** Given data **
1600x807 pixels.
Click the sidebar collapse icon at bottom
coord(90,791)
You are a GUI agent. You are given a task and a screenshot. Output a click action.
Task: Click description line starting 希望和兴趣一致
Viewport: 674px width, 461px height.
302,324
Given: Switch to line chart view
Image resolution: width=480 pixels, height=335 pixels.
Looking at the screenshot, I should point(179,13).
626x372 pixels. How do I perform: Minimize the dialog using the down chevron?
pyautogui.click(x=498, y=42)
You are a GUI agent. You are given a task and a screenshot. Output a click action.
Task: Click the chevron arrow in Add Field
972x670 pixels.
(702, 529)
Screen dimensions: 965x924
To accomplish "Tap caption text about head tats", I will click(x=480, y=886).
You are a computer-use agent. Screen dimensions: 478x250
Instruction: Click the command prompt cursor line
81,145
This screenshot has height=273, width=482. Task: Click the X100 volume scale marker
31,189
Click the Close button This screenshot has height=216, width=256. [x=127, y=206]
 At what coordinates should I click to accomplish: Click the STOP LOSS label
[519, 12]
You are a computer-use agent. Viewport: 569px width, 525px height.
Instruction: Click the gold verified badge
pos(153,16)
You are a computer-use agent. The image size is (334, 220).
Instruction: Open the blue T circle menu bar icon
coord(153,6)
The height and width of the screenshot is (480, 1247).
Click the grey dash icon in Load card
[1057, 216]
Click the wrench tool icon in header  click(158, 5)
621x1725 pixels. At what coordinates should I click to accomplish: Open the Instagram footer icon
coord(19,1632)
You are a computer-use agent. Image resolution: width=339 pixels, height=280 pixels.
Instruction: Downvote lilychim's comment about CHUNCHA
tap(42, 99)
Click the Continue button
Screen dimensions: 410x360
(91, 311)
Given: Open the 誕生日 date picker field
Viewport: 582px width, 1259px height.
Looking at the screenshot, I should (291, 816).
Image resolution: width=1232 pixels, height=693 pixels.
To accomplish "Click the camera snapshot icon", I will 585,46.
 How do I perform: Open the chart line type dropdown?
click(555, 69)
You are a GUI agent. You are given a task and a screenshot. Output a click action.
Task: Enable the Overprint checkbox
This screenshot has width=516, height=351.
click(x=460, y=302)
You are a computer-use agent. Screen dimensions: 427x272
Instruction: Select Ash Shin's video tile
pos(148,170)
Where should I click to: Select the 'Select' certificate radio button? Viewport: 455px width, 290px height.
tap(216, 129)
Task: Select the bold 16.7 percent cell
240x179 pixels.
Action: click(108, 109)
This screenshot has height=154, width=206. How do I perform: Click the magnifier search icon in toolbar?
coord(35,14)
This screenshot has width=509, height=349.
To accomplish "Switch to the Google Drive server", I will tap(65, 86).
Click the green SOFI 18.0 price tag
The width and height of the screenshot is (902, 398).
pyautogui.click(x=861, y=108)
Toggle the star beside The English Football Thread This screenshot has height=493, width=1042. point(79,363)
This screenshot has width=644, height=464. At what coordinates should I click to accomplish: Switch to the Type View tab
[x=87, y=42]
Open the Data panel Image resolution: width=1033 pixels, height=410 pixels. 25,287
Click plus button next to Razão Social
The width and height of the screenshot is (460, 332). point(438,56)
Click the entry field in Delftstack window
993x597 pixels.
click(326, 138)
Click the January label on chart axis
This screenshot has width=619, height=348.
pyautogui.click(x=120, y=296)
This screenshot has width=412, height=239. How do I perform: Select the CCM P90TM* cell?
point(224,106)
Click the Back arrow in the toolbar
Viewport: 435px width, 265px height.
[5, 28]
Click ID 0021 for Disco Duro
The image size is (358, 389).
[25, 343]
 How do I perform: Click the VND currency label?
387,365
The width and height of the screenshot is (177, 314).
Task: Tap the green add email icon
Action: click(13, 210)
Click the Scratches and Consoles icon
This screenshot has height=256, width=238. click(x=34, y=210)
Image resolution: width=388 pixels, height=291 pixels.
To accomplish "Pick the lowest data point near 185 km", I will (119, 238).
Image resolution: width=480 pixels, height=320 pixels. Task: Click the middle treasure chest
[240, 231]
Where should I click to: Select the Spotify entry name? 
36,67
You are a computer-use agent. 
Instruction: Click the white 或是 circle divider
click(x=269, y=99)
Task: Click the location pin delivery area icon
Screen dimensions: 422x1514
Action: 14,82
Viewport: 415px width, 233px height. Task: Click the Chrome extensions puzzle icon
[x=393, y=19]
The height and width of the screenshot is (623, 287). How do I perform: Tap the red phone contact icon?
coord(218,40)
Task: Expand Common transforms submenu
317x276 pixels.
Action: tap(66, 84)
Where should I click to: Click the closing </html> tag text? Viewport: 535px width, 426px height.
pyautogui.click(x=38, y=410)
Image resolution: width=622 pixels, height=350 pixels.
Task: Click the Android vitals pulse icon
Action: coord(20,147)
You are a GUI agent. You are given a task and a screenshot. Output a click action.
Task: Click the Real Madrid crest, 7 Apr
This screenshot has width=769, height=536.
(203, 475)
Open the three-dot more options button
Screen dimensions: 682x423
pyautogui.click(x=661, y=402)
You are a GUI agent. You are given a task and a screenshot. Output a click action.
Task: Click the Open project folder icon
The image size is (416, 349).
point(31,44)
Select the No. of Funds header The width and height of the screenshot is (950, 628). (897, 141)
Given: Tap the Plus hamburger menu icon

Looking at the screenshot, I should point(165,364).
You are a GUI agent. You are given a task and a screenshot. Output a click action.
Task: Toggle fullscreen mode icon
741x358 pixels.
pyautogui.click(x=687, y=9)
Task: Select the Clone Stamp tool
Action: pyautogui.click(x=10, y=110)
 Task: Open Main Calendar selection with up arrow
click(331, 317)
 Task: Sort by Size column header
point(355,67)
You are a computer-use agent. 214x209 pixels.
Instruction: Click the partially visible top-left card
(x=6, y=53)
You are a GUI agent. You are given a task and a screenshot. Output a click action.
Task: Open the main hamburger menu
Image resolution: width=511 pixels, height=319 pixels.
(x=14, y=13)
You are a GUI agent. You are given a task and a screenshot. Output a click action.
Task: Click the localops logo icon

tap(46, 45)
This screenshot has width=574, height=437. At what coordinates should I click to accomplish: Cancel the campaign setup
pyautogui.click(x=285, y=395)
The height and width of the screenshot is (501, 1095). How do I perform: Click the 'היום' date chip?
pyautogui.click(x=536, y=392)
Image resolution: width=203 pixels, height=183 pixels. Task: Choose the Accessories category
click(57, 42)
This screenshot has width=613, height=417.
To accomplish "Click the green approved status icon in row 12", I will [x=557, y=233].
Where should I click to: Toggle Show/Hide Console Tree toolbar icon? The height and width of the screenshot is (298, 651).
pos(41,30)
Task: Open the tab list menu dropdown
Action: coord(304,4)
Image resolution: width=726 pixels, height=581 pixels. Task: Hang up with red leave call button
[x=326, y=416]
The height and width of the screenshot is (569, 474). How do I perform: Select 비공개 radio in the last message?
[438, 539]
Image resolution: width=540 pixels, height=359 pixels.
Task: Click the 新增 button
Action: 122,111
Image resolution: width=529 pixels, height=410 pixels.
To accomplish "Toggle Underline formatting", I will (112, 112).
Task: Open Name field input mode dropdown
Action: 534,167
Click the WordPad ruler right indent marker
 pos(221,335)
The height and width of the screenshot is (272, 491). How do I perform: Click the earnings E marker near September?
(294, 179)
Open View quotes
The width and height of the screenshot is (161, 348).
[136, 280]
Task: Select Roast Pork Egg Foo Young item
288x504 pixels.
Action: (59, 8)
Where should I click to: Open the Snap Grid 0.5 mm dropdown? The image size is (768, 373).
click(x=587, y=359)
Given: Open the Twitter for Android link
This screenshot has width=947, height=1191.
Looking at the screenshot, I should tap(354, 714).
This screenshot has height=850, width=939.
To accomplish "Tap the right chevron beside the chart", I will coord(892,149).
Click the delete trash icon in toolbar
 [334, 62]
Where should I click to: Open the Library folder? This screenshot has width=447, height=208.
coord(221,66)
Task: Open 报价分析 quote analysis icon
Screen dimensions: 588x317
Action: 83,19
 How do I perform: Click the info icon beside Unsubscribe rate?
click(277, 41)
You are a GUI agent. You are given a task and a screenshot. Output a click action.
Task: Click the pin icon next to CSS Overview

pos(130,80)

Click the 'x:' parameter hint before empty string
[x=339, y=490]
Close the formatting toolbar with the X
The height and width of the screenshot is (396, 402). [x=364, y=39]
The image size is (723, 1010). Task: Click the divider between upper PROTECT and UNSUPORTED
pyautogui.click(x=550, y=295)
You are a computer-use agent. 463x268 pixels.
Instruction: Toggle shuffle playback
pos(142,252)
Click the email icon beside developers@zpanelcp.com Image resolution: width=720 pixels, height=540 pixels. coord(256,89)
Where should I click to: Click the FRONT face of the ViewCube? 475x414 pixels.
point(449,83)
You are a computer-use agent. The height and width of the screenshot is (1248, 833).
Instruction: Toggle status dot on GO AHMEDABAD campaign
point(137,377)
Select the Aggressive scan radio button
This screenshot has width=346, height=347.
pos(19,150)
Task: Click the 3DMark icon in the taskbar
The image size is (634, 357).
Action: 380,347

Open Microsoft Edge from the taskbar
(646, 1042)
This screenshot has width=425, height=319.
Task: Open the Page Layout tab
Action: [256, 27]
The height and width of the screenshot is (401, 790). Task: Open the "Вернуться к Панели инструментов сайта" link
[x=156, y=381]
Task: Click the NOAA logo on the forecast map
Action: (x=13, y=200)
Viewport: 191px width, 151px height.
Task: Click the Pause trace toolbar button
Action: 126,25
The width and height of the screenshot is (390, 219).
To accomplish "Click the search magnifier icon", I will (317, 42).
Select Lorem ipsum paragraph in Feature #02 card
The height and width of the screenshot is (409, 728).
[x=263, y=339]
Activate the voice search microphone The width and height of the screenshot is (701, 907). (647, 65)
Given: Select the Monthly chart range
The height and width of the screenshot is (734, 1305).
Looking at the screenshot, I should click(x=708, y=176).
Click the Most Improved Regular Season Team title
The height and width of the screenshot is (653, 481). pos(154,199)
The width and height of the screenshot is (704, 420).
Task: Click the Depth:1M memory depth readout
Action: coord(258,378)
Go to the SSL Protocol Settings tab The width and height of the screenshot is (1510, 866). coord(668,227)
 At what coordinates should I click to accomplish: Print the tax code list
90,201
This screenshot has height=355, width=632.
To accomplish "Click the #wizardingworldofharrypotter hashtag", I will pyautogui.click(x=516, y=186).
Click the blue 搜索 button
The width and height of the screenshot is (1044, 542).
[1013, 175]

** Exercise requirements **
Please repeat, exactly and only, the lines from the one containing "Click the Most" through the last line of the records, both included.

** Solution below **
Click the Most Improved Regular Season Team title
The height and width of the screenshot is (653, 481). pos(154,199)
The width and height of the screenshot is (704, 420).
Task: Click the Depth:1M memory depth readout
Action: coord(258,378)
Go to the SSL Protocol Settings tab The width and height of the screenshot is (1510, 866). coord(668,227)
 At what coordinates should I click to accomplish: Print the tax code list
90,201
This screenshot has height=355, width=632.
To accomplish "Click the #wizardingworldofharrypotter hashtag", I will pyautogui.click(x=516, y=186).
Click the blue 搜索 button
The width and height of the screenshot is (1044, 542).
[1013, 175]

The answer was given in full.